Dropping a Row

  • Comments posted to this topic are about the item Dropping a Row

  • It falls into the 'right tool for the right job'

    Financials, order entry, etc need to be exact. By comparison many of the largist data set operations (such as business/trend analysis) can easily afford to loose a small amount of data (often the noise in the original data can be larger than such data loss).
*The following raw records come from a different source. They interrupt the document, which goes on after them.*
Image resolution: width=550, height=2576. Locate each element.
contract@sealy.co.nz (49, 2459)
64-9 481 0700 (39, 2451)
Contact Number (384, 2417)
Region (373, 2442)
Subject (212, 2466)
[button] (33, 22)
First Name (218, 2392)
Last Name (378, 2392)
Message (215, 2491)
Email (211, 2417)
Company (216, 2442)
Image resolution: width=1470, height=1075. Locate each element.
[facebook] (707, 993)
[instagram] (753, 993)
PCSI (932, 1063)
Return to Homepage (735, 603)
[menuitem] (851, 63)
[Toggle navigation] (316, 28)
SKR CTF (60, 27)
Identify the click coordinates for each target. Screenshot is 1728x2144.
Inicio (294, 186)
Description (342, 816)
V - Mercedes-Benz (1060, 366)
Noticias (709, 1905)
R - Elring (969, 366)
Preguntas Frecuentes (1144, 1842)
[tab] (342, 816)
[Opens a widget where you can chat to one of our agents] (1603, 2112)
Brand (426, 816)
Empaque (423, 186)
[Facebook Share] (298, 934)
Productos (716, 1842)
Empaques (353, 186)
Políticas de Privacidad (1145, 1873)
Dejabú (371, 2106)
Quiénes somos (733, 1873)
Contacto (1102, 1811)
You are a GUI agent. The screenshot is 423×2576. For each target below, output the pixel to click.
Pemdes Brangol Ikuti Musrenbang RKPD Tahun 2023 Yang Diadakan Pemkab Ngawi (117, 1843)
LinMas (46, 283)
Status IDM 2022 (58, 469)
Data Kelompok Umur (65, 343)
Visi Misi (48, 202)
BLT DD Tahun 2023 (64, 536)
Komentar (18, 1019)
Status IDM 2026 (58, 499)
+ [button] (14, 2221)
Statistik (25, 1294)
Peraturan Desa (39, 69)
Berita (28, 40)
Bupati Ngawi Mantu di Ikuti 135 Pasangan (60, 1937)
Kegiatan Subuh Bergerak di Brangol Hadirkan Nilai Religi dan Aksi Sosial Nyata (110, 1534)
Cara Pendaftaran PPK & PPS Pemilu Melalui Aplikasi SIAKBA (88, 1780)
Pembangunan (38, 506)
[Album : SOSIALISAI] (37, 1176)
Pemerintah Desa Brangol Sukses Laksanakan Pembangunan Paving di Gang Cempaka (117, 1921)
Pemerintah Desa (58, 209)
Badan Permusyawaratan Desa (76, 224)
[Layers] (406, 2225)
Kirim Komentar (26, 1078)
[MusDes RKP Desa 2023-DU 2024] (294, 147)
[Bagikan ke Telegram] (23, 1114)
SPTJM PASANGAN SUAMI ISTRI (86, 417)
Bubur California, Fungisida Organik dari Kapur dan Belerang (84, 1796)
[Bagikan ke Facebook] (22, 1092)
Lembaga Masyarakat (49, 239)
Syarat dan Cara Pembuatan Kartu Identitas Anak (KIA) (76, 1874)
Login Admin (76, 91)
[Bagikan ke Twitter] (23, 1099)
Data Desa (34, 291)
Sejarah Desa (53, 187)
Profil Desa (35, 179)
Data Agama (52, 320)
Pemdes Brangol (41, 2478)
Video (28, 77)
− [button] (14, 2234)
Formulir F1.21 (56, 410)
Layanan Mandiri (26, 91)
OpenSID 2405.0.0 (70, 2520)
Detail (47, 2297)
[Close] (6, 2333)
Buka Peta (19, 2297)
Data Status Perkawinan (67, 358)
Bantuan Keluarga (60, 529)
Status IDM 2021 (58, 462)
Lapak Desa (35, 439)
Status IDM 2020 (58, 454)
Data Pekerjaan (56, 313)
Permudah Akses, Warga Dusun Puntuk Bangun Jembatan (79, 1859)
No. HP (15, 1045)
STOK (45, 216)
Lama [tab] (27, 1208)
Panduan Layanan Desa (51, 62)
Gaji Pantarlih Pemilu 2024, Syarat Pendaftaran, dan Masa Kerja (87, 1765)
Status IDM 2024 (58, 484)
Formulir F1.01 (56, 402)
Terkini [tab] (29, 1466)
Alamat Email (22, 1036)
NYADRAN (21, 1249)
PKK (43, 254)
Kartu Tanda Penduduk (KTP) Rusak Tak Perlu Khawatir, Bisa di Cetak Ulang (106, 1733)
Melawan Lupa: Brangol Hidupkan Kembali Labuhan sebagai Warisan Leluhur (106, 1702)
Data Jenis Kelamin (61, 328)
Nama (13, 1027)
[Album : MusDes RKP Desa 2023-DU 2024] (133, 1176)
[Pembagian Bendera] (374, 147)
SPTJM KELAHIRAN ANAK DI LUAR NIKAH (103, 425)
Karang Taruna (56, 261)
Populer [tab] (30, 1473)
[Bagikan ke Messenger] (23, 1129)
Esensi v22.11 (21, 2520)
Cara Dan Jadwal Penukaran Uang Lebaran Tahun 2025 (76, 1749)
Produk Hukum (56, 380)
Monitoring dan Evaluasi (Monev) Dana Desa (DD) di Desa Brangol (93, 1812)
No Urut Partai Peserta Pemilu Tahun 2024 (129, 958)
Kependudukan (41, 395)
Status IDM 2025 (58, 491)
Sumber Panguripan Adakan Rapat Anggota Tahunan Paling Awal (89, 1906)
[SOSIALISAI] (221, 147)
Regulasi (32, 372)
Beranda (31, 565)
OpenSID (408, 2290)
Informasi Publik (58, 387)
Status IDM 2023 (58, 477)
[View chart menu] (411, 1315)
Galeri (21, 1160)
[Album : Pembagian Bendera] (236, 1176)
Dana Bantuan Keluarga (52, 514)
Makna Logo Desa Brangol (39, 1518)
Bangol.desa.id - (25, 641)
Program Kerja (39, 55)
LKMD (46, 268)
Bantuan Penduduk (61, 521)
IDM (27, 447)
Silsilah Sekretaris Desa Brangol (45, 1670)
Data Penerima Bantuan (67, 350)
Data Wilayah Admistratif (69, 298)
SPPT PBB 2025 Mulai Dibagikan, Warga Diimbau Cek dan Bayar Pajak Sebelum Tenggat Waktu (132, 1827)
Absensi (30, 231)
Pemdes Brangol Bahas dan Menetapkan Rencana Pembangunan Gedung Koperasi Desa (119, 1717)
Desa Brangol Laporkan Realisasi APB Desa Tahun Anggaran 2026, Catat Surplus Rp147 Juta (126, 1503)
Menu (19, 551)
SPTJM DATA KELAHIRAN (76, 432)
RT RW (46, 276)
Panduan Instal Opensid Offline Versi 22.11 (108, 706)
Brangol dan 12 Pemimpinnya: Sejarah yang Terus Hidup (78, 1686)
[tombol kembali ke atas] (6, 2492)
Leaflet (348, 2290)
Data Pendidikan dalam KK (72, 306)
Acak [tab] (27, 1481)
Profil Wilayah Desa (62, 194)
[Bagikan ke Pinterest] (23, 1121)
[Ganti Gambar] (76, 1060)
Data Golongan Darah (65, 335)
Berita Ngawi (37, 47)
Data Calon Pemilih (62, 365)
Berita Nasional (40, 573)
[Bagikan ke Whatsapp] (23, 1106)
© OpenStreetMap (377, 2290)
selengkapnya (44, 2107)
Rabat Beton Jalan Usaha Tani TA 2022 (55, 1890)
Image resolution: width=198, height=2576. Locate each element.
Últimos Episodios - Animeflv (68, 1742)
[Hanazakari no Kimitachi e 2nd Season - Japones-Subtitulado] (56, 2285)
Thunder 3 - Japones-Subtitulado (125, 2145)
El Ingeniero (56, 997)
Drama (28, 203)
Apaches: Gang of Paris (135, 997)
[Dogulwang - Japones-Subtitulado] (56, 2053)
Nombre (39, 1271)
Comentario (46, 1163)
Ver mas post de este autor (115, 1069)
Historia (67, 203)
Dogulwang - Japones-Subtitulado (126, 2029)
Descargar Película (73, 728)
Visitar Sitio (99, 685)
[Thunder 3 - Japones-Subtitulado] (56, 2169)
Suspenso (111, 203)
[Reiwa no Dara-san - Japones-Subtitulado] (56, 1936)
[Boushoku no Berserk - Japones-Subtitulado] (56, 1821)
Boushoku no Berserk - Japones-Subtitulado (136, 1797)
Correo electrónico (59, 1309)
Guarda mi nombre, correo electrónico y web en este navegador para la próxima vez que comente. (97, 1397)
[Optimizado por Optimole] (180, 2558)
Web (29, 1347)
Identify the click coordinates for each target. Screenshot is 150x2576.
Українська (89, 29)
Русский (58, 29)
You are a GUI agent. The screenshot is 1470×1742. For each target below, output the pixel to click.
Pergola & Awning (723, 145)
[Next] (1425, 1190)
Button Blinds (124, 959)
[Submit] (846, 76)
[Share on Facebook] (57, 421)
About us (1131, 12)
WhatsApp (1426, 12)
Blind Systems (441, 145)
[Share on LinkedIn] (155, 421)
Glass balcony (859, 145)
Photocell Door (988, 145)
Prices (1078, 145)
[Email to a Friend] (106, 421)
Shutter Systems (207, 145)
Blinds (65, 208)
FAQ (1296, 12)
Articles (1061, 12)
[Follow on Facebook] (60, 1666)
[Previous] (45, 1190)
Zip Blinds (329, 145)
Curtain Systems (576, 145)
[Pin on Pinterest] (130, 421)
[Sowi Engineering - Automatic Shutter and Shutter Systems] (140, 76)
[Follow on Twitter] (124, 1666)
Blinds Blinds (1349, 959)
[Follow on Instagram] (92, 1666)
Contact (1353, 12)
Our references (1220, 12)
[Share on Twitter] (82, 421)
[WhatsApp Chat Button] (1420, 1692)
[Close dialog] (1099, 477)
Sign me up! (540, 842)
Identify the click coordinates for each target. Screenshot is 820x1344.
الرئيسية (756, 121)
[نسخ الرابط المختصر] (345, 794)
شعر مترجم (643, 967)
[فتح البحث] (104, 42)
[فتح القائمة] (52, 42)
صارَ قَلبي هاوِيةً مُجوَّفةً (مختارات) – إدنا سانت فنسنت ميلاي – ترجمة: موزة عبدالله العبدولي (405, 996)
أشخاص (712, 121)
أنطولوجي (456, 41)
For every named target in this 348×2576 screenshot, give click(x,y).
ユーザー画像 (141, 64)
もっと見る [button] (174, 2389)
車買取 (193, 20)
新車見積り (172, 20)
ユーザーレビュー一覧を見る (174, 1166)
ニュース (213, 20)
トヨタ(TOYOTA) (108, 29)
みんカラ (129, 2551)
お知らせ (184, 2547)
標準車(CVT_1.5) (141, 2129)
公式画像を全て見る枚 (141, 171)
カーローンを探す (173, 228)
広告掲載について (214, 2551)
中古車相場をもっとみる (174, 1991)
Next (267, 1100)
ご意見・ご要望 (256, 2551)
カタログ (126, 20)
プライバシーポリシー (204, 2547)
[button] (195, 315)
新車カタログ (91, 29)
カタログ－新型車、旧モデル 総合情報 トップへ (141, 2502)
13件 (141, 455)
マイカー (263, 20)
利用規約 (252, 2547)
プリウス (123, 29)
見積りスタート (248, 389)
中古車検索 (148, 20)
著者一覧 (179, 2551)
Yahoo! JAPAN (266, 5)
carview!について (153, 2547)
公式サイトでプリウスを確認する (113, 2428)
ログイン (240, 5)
    If you use a highly structured data system for non rigid data, you probably are using too many resources.

    ...

    -- FORTRAN manual for Xerox Computers --

  • I understand your point of view about sometimes a row might be missed. If I compare a nuclear plant for instance with a web forum, I understand that one's highly critical and will surely impact on humans lives while the other is far from it and almost no one will notice.

    However from a customer perspective, if a company, whatever the service I'm paying or using for "lose" a row from an order or everything I asked them to, from my customer eyes it's a flaw and I'll be more eager to change company / service. I will see that as "I'm unimportant" for them as they didn't took care of my requests like they should.

    Although utopia, to my eyes, no information should be lost "by design".

    This is two ways of life fighting each other, IT and the technical limitations and expectations from humans not knowing IT stuff (for most people).

    This is a debatable subject.

    Just my two cents.

  • When it comes to cost I have been amazed at how much risk management teams are willing to accept. It has always appalled me to see poor backup plans, lack of dr and no high availability in scenarios where minor improvements and expenditures would significantly reduce risks, yet management says no, regardless of how well it is explained.

    I would bet there are quite a few places where the decision would be made to have an acceptable threshold of loss due to the cost to prevent it.

  • I'm not quite sure I agree that if Facebook lost 1 out of 1,000 posts that no one would care. I do agree that with Google most people wouldn't care if they got slightly different search results with the same terms. It's the difference between instantaneous and persisted data. Facebook posts are essentially persisted data. They get put in and are there for ever. Google searches are more transitory. With Google continually crawling the web if a page gets missed once it'll get hit and put in again later so it's not a big deal. Neither of these are critical but it's the nature of how the data is generated and used that makes the difference.

  • A side note on the subject of getting different results from Google: that is the norm. See http://www.ted.com/talks/eli_pariser_beware_online_filter_bubbles.html

  • jay holovacs (5/10/2011)


    It falls into the 'right tool for the right job'

    Financials, order entry, etc need to be exact. By comparison many of the largist data set operations (such as business/trend analysis) can easily afford to loose a small amount of data (often the noise in the original data can be larger than such data loss).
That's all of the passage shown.